> _ASSIGNED TASK_
Exact reproduction required: the lines below from the line with "Task: Click the white space" to the line with "has height=485, width=799.", both ends included, and no others.

> _EXERCISE MATERIAL_
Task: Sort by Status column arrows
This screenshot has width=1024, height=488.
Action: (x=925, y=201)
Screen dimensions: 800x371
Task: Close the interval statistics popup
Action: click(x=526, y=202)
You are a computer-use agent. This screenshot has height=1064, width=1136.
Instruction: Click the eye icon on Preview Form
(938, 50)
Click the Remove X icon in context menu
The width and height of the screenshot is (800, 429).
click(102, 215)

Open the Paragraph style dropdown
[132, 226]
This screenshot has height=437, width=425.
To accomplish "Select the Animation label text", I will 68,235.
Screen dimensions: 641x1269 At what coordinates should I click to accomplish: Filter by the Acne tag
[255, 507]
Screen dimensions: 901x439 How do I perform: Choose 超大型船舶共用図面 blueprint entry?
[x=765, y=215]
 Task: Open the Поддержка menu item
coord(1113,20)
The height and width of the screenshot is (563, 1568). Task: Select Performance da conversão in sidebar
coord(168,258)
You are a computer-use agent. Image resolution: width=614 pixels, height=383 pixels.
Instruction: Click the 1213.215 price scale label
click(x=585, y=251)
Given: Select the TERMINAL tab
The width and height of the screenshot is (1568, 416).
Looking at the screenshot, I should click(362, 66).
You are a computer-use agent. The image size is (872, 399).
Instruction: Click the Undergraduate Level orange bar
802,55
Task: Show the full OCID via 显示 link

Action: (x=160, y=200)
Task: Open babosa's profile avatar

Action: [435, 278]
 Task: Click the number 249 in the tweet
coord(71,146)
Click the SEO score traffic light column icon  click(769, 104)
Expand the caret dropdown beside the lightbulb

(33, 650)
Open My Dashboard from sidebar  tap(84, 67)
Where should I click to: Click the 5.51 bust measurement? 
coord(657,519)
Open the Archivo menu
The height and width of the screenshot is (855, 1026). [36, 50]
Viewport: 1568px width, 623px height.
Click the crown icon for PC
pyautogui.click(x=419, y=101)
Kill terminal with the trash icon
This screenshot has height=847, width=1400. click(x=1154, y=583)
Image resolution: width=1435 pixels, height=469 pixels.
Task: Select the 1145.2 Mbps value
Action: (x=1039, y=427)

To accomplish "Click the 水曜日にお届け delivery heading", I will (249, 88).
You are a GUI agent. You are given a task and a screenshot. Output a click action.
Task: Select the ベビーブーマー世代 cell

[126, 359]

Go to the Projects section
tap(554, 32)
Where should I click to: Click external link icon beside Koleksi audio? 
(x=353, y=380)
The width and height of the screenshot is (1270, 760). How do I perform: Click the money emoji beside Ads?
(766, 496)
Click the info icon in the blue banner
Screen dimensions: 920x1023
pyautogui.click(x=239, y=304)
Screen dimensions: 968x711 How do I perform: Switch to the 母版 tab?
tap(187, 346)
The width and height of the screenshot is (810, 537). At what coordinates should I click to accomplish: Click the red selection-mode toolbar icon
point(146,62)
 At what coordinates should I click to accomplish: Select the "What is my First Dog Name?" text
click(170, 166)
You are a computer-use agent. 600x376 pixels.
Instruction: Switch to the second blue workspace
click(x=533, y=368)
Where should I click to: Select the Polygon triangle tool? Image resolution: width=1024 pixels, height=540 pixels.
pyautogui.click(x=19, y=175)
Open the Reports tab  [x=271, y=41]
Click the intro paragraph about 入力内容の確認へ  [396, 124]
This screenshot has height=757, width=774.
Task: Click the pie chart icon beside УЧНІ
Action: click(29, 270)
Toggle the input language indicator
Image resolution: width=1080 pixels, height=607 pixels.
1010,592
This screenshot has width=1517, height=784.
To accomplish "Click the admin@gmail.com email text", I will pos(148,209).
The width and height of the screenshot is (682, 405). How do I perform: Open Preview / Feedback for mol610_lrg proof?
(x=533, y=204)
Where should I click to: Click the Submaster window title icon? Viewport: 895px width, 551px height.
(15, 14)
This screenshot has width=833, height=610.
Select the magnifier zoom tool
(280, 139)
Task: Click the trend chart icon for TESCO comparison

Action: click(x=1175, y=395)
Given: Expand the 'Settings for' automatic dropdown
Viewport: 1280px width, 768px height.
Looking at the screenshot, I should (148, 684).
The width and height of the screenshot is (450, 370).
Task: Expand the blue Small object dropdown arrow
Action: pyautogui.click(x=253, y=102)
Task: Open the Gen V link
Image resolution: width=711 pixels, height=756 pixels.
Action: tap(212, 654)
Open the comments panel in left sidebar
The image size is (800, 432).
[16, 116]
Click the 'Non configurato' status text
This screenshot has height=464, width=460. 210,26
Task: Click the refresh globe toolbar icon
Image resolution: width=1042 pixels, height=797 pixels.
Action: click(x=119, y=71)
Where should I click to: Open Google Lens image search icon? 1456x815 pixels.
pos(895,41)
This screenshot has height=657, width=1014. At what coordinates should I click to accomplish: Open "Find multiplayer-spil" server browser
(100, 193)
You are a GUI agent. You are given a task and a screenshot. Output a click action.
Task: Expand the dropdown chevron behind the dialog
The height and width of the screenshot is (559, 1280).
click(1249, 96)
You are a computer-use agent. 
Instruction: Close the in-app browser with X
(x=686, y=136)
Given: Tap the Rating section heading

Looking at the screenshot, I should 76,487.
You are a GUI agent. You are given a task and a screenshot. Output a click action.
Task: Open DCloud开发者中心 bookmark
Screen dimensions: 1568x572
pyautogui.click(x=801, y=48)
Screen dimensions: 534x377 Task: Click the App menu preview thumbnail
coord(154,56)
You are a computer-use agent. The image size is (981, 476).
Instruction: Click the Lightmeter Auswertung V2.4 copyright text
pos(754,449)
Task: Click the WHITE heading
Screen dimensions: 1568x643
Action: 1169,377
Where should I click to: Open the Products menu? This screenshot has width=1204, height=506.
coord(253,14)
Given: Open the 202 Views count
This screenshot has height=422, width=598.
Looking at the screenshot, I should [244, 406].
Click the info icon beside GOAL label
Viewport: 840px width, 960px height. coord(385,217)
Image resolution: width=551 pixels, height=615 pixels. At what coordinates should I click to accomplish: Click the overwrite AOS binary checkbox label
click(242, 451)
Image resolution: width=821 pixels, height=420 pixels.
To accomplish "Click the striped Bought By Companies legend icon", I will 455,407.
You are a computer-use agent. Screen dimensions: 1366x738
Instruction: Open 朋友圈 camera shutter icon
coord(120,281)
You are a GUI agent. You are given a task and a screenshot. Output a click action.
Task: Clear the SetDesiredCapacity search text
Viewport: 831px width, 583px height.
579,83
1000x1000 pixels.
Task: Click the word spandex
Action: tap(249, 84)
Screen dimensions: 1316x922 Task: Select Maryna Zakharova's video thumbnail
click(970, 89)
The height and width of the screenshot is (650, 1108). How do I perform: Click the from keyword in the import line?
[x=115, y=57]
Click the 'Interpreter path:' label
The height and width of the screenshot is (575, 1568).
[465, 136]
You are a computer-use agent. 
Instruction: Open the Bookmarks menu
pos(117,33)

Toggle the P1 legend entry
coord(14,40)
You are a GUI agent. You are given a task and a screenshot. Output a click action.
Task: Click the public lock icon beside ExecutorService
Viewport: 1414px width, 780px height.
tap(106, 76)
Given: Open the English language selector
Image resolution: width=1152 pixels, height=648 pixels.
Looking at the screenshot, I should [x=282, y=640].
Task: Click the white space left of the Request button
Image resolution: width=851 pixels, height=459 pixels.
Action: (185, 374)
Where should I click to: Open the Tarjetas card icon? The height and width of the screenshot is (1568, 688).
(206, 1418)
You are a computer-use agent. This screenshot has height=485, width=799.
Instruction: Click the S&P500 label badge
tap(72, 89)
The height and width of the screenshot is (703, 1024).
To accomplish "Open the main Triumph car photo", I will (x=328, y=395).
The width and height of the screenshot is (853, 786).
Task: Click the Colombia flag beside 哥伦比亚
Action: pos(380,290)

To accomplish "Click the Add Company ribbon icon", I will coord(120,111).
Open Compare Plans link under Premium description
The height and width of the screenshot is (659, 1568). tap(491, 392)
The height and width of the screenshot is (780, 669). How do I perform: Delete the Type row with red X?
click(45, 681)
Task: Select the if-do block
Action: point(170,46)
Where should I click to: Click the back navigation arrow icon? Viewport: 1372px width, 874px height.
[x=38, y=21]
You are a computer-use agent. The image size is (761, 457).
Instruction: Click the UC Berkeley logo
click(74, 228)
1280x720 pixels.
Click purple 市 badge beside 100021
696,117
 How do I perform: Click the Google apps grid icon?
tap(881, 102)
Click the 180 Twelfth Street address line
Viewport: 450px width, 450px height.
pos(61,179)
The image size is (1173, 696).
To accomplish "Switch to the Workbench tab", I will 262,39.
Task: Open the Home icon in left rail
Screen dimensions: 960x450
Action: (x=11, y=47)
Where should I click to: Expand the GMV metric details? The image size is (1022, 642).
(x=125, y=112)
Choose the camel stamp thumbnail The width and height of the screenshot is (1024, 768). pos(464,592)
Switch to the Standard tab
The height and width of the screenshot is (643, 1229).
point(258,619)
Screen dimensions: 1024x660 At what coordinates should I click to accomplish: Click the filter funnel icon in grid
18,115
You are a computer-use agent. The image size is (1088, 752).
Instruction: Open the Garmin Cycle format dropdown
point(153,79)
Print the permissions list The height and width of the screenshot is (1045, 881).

> _EXPECTED OUTPUT_
Task: Click the white space left of the Request button
Image resolution: width=851 pixels, height=459 pixels.
Action: (185, 374)
Where should I click to: Open the Tarjetas card icon? The height and width of the screenshot is (1568, 688).
(206, 1418)
You are a computer-use agent. This screenshot has height=485, width=799.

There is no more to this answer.